== Task to complete ==
Your task is to return the line containing "Given: Open the Explorer view in activity bar" and each line after it through the end of the entries, exactly, with no other lines.

#####

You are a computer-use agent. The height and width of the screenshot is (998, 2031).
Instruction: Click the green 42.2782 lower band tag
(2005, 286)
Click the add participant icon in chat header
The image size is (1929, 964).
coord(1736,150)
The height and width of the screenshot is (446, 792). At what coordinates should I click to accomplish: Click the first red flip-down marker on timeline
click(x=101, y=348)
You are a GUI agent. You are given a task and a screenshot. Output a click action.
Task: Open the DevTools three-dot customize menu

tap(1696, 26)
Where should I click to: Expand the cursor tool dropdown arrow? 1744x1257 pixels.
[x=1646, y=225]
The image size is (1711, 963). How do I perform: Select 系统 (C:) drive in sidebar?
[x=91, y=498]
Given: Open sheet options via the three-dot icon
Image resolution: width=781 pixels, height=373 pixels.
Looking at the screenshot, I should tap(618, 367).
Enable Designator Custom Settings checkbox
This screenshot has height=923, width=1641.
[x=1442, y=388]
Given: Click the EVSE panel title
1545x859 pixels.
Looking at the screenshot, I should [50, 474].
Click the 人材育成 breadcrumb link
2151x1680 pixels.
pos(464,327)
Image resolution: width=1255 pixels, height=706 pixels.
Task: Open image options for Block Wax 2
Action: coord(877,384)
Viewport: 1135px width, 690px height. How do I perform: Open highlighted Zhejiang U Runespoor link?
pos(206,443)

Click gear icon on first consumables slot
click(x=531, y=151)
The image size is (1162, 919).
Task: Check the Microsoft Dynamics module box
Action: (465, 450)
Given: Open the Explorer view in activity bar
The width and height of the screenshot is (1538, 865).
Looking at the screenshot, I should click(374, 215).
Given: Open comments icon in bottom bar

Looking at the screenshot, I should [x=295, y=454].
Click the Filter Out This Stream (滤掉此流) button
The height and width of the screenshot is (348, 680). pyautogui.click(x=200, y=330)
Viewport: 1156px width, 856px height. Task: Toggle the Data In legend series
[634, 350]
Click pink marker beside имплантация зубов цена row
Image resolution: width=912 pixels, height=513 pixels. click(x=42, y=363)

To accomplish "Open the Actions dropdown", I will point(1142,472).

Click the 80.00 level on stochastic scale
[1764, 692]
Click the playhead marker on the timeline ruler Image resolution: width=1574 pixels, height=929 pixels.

#####

== Written response ==
Given: Open the Explorer view in activity bar
The width and height of the screenshot is (1538, 865).
Looking at the screenshot, I should click(374, 215).
Given: Open comments icon in bottom bar

Looking at the screenshot, I should [x=295, y=454].
Click the Filter Out This Stream (滤掉此流) button
The height and width of the screenshot is (348, 680). pyautogui.click(x=200, y=330)
Viewport: 1156px width, 856px height. Task: Toggle the Data In legend series
[634, 350]
Click pink marker beside имплантация зубов цена row
Image resolution: width=912 pixels, height=513 pixels. click(x=42, y=363)

To accomplish "Open the Actions dropdown", I will point(1142,472).

Click the 80.00 level on stochastic scale
[1764, 692]
Click the playhead marker on the timeline ruler Image resolution: width=1574 pixels, height=929 pixels.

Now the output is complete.